Stored data:
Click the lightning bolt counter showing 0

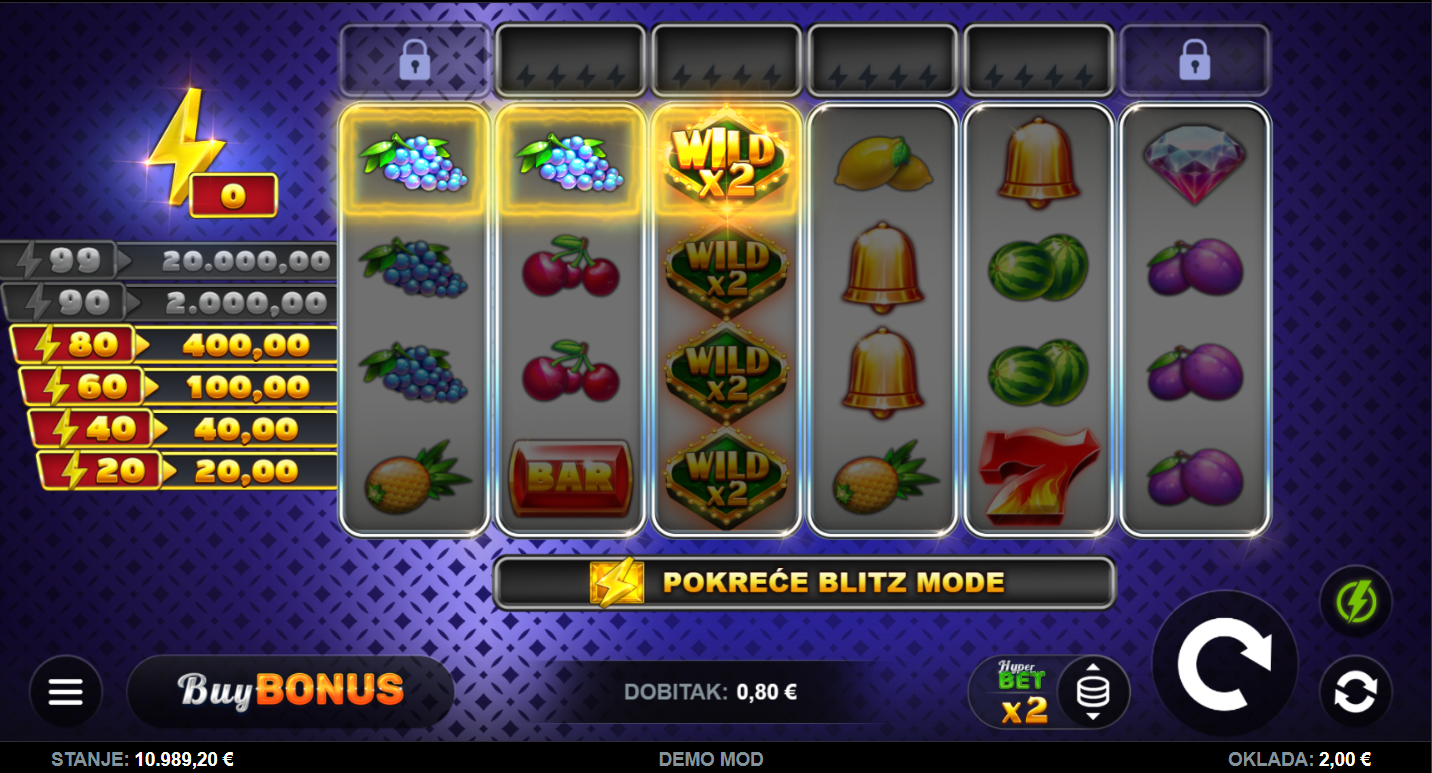click(232, 196)
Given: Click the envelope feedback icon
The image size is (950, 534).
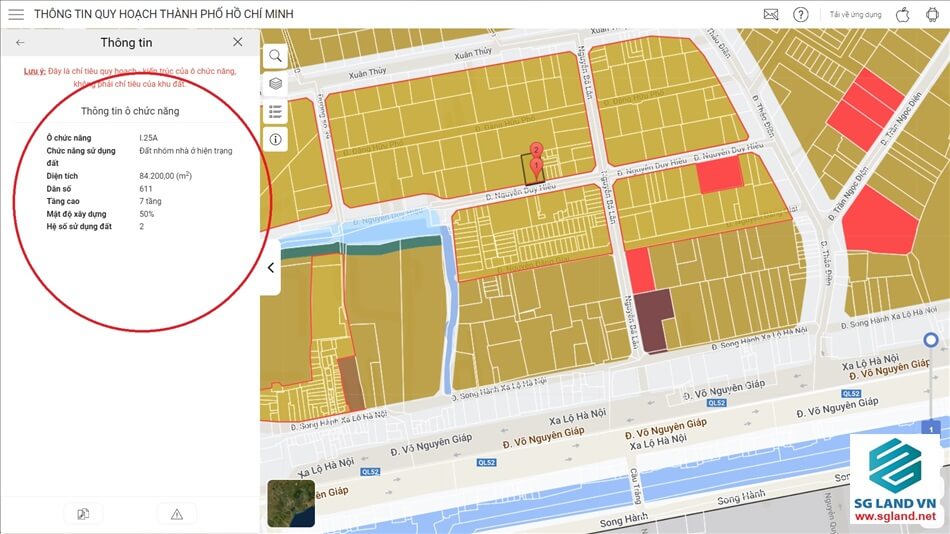Looking at the screenshot, I should click(771, 15).
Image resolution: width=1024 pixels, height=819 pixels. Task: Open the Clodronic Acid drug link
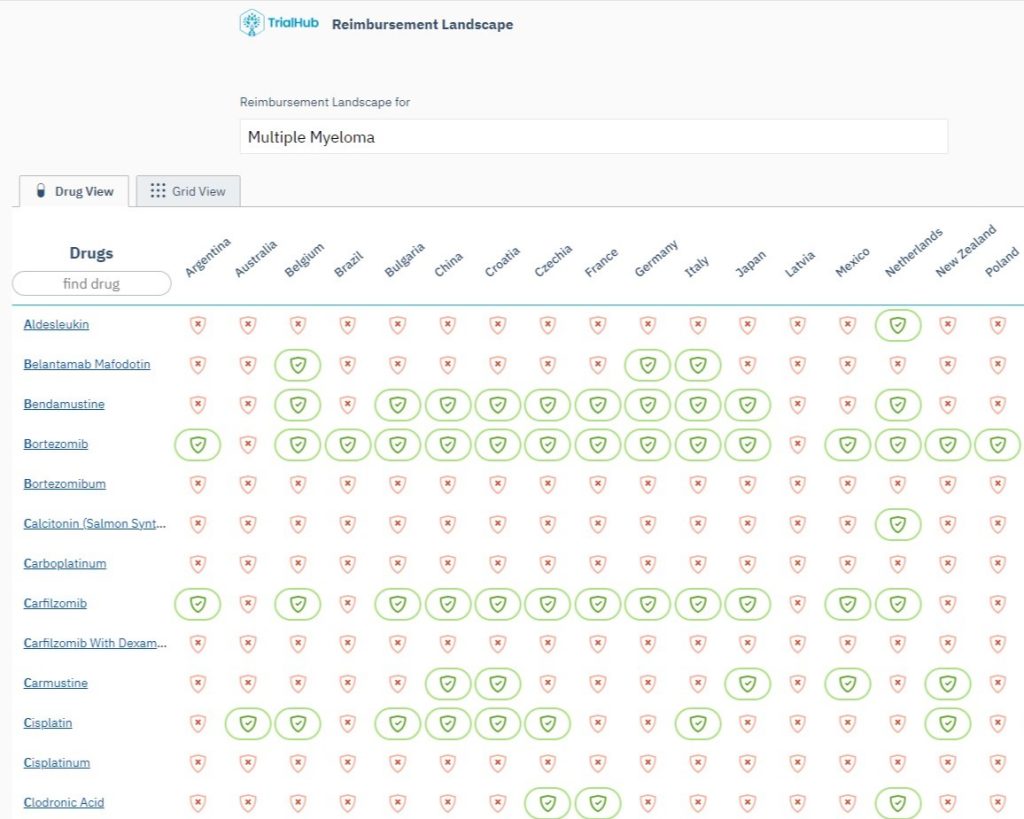click(64, 803)
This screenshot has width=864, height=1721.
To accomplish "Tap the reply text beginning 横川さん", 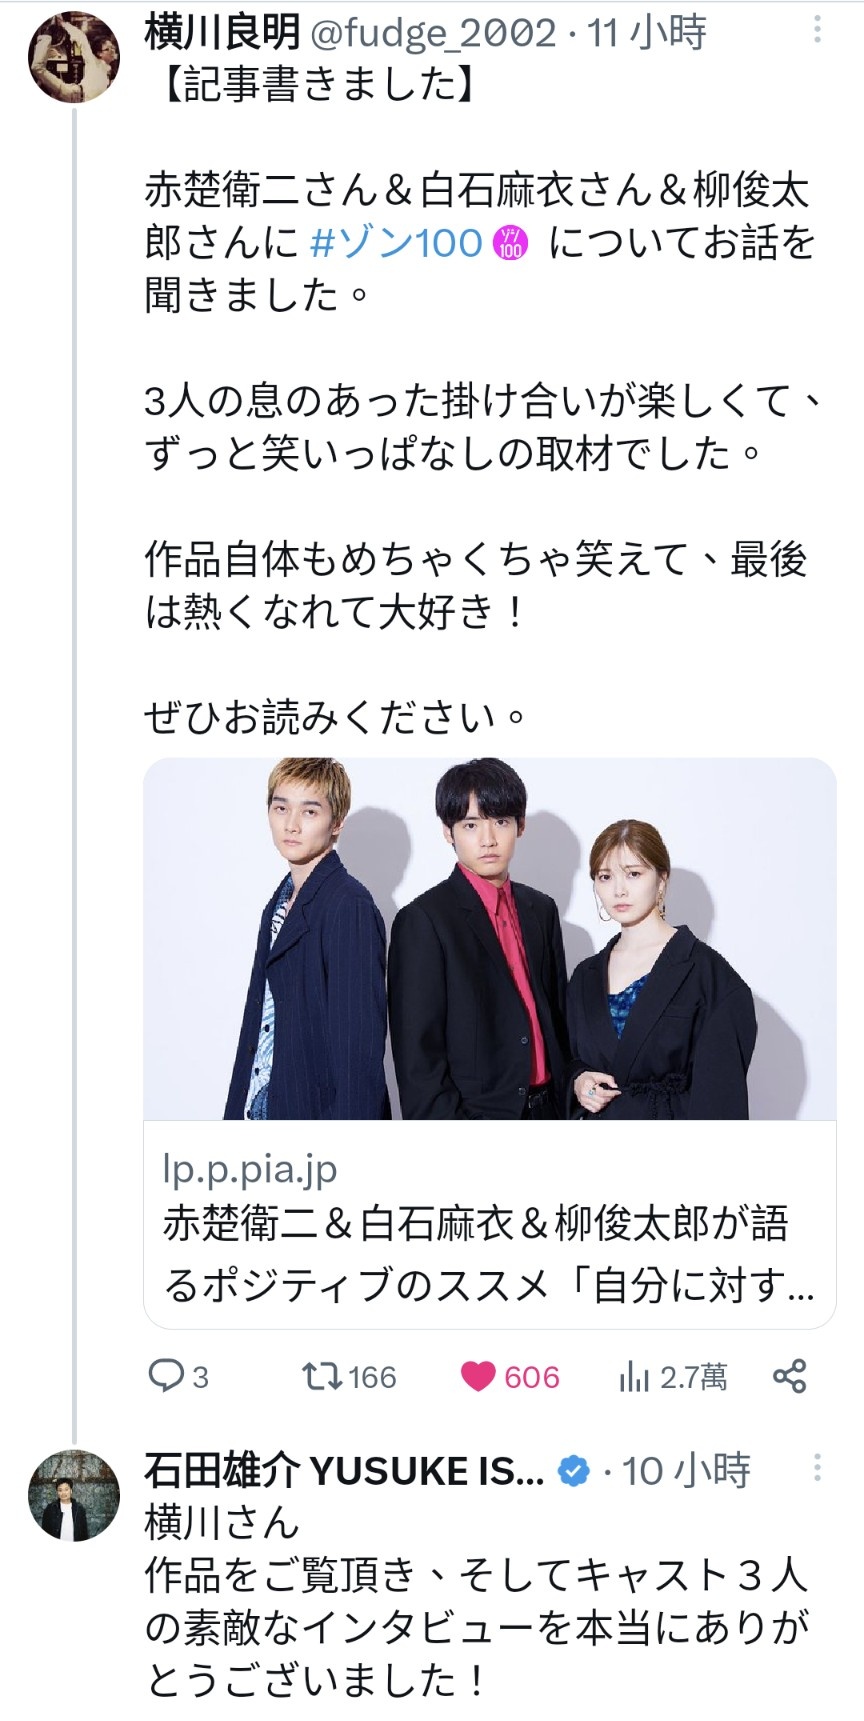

## Exercise:
Beginning with the line with "The image size is (950, 534).", repeat the entries above exactly, up to and including the last line, leaving out pictures.

## Solution to this problem:
The image size is (950, 534).
Looking at the screenshot, I should click(771, 15).
Image resolution: width=1024 pixels, height=819 pixels. Task: Open the Clodronic Acid drug link
click(64, 803)
This screenshot has width=864, height=1721.
To accomplish "Tap the reply text beginning 横川さん", 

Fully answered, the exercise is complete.